Citation: 16 Cal. 4th 1124 (1997).

One-Sentence Takeaway:  Unless the trust instrument provides otherwise, a successor trustee of a trust assumes the power to assert the attorney-client privilege as to confidential communications between an attorney and a predecessor trustee on the subject of trust administration, so long as the predecessor was acting in the official capacity of trustee rather than in personal capacity.

Summary:  A 1997 California Supreme Court opinion in which the Court held that a successor trustee assumes ownership of the attorney-client privilege over documents “reflecting confidential communications between the predecessor and an attorney on matters of trust administration.”  (Id. at p. 1127 (emphasis added).)  The Court explained:

“It is likely that . . . in performing their day-to-day duties, trustees regularly have confidential communications with their attorneys about trust business (e.g., potential acquisitions and dispositions of property, lawsuits involving trust property).  At any given time, therefore, many privileged communications that involve pending trust transactions are in existence.  To allow for effective continuous administration of a trust, the right of access to these communications and the privilege to prevent their disclosure must belong to the person presently acing as trustee, because that person has the duty to conduct all pending trust business.  Therefore, for a trust to continue to operate smoothly when a change of trustee occurs, the power to assert the attorney-client privilege must pass from the predecessor trustee to the successor.”  (Id. at 1133.)

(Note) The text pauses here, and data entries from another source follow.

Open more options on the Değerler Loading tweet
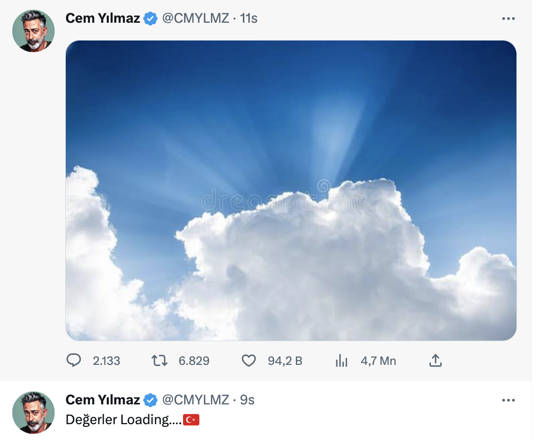 click(x=508, y=400)
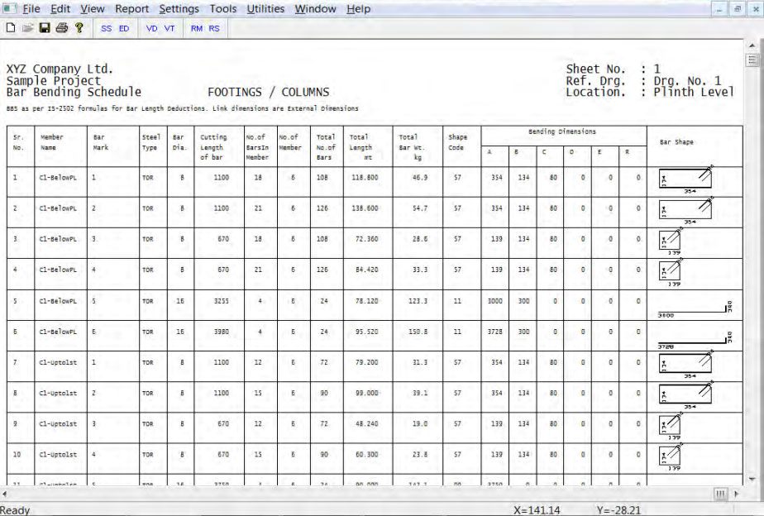Print the bar bending schedule via printer icon
Screen dimensions: 764x516
click(x=61, y=26)
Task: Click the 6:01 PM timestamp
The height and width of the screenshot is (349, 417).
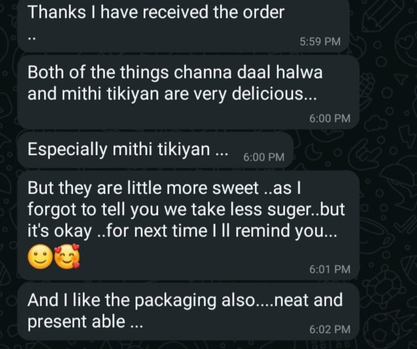Action: coord(330,269)
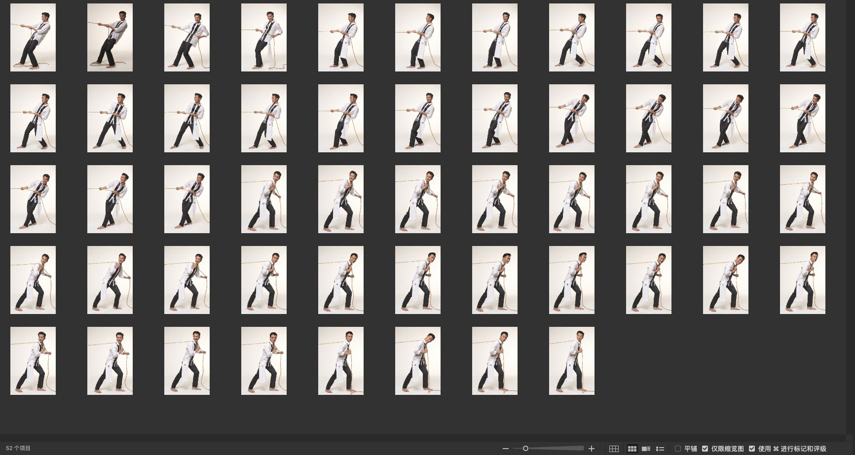Switch to thumbnail grid view
The height and width of the screenshot is (455, 855).
point(632,449)
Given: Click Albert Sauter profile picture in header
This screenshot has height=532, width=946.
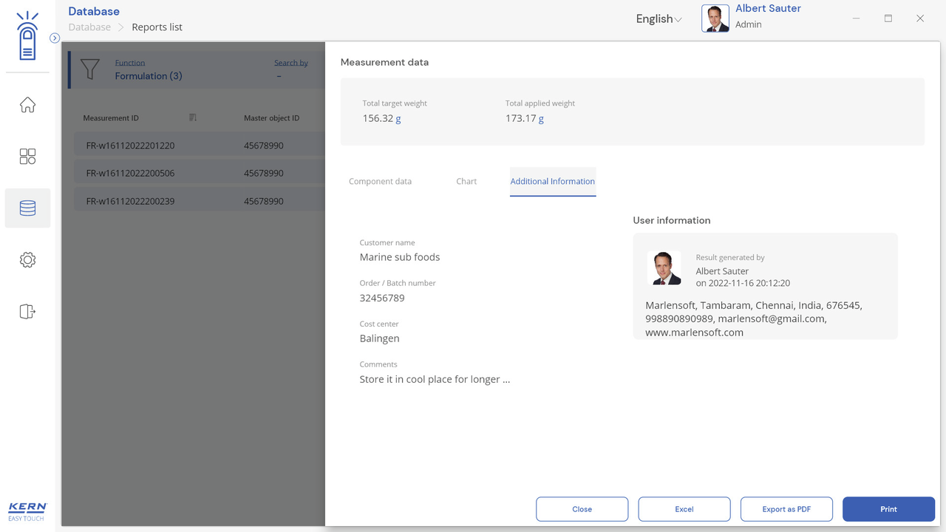Looking at the screenshot, I should [x=715, y=18].
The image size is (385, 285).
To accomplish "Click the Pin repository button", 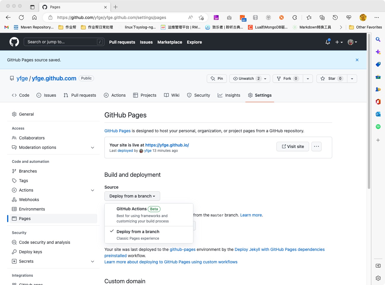I will point(217,79).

Notwithstanding its findings in favor of the successor trustee, the Moeller court specifically limited the scope of its ruling to only privileged communications that related to matters of trust administration:  “Most importantly, the successor trustee inherits the power to assert the privilege only as to those confidential communications that occurred when the predecessor, in its fiduciary capacity, sought the attorney’s advice for guidance in administering the trust.”  (Id. at p. 1134 (emphasis in original).)  The Court further explained:

“[T]he instant case does not appear to be one in which [the predecessor trustee’s] fiduciary and personal capacities overlap.  The papers [the successor trustee] demands from [the predecessor trustee] (e.g., agreements, billings, invoices) all seem to involve only matters pertaining to [the predecessor trustee’s] use of professional services in carrying out its administrative duties in managing the Moeller trust – specifically, handling the cleanup of the Los Angeles [trust] property and its related litigation.  Nothing in the record suggests [the predecessor trustee] obtained any of those services in defense of actual or anticipated charges against it of misconduct by the beneficiaries of the Moeller trust.”  (Id. at p.1135.)